Luego añadió, sin prisa:
— La próxima vez que el Segundo y el Tercer Príncipe visiten el Restaurante Sendero de Hojas, sus comidas serán por cuenta de la casa. Espero que vengan a menudo.
Harold les había dado una salida.
La expresión de Ragnor se suavizó ligeramente—. Entonces muchas gracias, Lord Harold.
Con eso, Ragnor y Dravenor se marcharon sin demorarse ni un latido más.
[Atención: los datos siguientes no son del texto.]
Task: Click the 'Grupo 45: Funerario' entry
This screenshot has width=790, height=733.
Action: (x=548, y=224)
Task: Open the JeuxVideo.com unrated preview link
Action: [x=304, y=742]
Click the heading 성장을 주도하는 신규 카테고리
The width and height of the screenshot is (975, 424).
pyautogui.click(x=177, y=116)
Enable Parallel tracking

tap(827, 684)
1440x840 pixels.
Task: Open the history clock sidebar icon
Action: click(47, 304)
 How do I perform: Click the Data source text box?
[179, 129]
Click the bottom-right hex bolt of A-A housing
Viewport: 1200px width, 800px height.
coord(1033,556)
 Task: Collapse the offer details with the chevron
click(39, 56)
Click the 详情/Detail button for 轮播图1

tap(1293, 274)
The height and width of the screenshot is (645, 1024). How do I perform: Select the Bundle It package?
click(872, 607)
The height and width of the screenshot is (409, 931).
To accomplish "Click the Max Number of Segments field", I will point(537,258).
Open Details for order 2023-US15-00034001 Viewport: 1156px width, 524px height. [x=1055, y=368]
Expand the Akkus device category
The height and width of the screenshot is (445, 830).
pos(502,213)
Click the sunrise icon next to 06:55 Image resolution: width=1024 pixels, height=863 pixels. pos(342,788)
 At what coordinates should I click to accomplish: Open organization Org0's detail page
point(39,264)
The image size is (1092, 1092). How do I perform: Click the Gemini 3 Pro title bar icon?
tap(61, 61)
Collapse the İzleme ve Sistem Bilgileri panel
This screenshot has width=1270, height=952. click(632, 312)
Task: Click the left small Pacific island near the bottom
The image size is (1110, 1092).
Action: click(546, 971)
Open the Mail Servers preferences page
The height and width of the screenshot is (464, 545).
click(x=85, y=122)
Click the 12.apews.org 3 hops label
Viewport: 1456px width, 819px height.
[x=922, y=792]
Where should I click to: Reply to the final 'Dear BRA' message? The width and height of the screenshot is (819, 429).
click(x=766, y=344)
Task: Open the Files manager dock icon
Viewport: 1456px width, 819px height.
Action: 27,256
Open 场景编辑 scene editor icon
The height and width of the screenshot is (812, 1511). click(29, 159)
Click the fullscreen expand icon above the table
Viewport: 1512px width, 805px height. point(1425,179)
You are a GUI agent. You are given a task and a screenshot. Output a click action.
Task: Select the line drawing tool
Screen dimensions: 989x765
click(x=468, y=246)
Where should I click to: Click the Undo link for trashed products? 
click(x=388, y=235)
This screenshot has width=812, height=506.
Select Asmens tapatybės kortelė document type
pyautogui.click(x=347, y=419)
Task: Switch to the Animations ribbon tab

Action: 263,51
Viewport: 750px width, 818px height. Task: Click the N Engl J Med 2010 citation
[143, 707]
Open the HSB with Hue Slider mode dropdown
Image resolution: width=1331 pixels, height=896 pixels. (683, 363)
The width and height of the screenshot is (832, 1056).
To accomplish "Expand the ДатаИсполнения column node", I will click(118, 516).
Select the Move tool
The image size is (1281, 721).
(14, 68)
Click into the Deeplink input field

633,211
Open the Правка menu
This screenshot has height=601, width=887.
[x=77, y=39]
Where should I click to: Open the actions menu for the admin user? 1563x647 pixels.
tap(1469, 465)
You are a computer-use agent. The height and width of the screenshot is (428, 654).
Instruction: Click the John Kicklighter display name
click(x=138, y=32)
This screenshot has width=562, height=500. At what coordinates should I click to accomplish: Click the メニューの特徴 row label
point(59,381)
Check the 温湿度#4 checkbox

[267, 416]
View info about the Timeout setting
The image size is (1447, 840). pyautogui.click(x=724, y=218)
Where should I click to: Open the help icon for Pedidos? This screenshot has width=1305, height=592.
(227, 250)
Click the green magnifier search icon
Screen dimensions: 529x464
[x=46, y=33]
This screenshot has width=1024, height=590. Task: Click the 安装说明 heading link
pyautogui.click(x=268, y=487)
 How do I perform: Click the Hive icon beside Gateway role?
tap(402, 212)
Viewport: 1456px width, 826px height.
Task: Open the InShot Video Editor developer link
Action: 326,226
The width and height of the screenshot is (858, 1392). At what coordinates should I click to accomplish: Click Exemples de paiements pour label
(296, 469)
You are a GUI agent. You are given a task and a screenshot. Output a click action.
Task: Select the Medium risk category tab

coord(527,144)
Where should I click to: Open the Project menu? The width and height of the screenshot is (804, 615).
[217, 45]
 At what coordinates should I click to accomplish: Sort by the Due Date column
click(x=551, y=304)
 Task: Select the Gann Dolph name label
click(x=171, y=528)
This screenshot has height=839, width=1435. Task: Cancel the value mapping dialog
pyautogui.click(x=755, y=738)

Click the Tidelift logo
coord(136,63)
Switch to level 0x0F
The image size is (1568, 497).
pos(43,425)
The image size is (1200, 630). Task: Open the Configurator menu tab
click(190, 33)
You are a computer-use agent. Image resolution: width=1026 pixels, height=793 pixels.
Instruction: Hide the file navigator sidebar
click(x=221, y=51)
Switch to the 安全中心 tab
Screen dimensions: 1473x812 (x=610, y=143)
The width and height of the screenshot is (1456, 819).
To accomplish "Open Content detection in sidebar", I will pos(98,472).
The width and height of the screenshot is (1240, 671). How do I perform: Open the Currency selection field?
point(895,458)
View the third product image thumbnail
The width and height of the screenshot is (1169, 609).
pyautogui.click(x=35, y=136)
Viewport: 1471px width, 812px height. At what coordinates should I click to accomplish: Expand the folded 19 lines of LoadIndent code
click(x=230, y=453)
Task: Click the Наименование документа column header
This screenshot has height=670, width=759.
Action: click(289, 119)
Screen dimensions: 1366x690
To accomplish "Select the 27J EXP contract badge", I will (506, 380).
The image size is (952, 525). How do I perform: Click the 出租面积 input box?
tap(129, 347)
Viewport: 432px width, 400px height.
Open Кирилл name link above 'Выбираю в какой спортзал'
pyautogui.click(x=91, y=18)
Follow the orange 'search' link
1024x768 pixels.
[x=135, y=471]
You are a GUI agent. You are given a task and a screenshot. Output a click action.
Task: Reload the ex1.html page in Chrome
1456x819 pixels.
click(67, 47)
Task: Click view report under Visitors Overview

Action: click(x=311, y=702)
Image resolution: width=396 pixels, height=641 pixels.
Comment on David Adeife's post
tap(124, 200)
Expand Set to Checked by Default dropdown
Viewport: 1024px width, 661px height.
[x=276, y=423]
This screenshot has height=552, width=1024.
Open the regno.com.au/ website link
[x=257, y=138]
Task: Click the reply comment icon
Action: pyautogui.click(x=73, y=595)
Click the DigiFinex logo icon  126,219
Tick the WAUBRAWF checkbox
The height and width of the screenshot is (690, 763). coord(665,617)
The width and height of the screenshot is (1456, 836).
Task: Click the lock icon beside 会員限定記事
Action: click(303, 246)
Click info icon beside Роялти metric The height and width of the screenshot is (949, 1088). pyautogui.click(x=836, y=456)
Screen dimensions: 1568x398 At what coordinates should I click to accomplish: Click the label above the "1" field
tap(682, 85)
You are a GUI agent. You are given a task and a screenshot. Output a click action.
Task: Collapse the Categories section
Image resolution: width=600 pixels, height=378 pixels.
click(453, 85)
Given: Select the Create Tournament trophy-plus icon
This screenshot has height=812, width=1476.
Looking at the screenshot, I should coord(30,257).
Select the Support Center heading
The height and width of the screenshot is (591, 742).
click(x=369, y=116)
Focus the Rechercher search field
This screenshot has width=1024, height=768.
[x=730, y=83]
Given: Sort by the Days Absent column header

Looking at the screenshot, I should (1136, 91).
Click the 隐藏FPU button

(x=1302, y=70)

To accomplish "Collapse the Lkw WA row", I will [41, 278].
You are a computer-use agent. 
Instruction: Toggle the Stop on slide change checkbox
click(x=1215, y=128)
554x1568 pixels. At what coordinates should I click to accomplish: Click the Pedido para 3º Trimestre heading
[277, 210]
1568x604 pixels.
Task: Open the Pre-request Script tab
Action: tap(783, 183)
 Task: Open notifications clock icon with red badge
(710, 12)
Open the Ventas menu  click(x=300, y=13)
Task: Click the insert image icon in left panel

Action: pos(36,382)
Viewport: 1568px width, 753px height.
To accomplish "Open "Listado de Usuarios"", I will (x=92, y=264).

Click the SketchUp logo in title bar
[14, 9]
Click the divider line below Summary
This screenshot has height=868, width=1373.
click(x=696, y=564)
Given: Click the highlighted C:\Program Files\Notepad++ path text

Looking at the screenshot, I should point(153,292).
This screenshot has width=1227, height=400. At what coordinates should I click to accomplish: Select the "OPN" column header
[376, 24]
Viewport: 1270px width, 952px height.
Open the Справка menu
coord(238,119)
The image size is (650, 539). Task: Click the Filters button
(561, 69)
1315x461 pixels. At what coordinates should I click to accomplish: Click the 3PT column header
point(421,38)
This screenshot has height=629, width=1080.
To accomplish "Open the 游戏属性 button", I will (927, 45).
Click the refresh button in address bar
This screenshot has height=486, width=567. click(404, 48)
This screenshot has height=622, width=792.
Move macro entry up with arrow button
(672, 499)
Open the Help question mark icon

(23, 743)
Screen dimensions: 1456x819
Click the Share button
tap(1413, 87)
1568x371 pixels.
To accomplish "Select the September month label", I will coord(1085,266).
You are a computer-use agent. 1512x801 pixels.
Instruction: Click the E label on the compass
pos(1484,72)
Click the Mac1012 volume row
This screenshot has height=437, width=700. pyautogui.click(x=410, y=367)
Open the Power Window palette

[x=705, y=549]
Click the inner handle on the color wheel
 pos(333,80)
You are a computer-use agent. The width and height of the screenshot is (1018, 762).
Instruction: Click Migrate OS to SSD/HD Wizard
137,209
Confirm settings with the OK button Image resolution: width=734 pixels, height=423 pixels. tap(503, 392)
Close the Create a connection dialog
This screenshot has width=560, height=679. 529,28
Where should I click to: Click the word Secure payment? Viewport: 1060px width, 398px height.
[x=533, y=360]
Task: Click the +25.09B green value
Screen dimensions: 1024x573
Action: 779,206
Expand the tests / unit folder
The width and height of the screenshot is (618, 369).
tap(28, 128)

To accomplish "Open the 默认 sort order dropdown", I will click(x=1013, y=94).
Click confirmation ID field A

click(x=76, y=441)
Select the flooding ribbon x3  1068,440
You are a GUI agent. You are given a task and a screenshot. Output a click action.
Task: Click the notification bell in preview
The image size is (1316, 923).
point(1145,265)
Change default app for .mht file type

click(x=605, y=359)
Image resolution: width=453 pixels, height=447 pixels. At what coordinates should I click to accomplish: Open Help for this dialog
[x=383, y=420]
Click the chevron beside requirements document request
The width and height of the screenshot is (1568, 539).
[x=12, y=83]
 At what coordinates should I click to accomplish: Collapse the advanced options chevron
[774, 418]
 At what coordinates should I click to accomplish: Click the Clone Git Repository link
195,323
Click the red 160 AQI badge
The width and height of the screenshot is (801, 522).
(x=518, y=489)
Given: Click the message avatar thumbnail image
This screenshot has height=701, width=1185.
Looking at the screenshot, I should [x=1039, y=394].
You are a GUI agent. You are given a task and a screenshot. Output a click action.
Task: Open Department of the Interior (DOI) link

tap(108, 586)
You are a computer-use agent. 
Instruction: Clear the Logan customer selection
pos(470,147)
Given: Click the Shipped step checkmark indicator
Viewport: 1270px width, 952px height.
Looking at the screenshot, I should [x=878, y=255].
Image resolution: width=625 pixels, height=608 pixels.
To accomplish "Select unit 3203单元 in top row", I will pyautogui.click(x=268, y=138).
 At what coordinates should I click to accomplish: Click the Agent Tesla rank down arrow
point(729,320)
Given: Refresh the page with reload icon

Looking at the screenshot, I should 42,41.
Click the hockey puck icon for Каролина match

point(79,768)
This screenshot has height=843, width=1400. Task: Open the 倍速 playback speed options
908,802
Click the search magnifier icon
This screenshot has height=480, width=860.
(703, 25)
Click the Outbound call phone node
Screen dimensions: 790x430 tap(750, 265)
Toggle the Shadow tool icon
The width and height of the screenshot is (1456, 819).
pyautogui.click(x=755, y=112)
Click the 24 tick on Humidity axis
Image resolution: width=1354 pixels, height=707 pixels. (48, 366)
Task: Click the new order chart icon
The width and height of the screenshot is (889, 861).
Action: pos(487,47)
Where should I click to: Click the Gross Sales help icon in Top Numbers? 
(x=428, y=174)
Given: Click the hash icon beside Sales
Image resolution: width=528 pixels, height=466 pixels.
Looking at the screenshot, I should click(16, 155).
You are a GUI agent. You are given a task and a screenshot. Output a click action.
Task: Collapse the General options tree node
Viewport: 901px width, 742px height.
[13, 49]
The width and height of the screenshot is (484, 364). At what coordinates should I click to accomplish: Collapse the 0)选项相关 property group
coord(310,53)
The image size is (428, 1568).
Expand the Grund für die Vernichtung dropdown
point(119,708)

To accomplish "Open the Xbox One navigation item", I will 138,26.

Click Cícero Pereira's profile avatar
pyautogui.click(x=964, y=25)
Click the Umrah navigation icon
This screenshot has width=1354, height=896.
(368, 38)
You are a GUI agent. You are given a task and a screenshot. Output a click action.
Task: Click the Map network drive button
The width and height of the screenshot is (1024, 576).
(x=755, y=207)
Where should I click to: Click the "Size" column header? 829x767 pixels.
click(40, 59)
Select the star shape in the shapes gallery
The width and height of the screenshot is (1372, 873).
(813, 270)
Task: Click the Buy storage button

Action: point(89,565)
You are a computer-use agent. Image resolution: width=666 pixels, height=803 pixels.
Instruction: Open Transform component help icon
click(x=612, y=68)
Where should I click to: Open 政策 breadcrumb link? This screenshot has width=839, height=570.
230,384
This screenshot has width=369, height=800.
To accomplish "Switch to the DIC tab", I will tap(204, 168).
Quedarse más tiempo solo profundizaría la humillación de hoy.
Una vez fuera del Restaurante Sendero de Hojas, el rostro de Dravenor se oscureció completamente—. ¡Maldita sea! ¡Nunca esperé que las cosas resultaran así!
El arrepentimiento agitaba violentamente su pecho. Había pensado que hoy le traería gran fortuna. En cambio, había perdido la cara frente a la mitad de la ciudad imperial.
La expresión de Ragnor era aún peor. Tras una larga pausa, preguntó en voz baja:
— Hermano… ¿crees que Zora es realmente la esposa de Harold?
—No lo sé —Dravenor negó lentamente con la cabeza—. Pero si no lo es… ¿por qué Harold llegaría tan lejos para protegerla?
—No lo sé.
Ragnor también frunció el ceño, incapaz de entenderlo. Por lo que sabía, Zora debería haber llegado a la ciudad imperial por primera vez.
Si ese era el caso, entonces no había razón para que ella tuviera alguna conexión con Harold. Menos aún razón para que Harold diera un paso adelante y la protegiera tan abiertamente.
Ragnor frecuentaba el Restaurante Sendero de Hojas. Aunque Harold siempre aparecía y desaparecía como una sombra, lo había visto más de una vez. Según su entendimiento, Harold nunca fue del tipo que se mete en asuntos ajenos. Por el contrario, detestaba los problemas.
Entonces… ¿era Zora realmente la esposa de Harold?
Esa explicación por sí sola parecía hacer que todo encajara. Pensándolo bien, los dos realmente parecían extrañamente bien emparejados.
Después de que Ragnor y Dravenor se fueron, el camarero se acercó con cautela a Harold.
—Jefe, hace un momento…
Harold levantó una mano, interrumpiéndolo—. Ve a limpiar esto.
—¡Sí! —El camarero respondió de inmediato y se apresuró a alejarse.
Zora devolvió el niño a Harold y levantó una ceja—. ¿Este es tu hijo?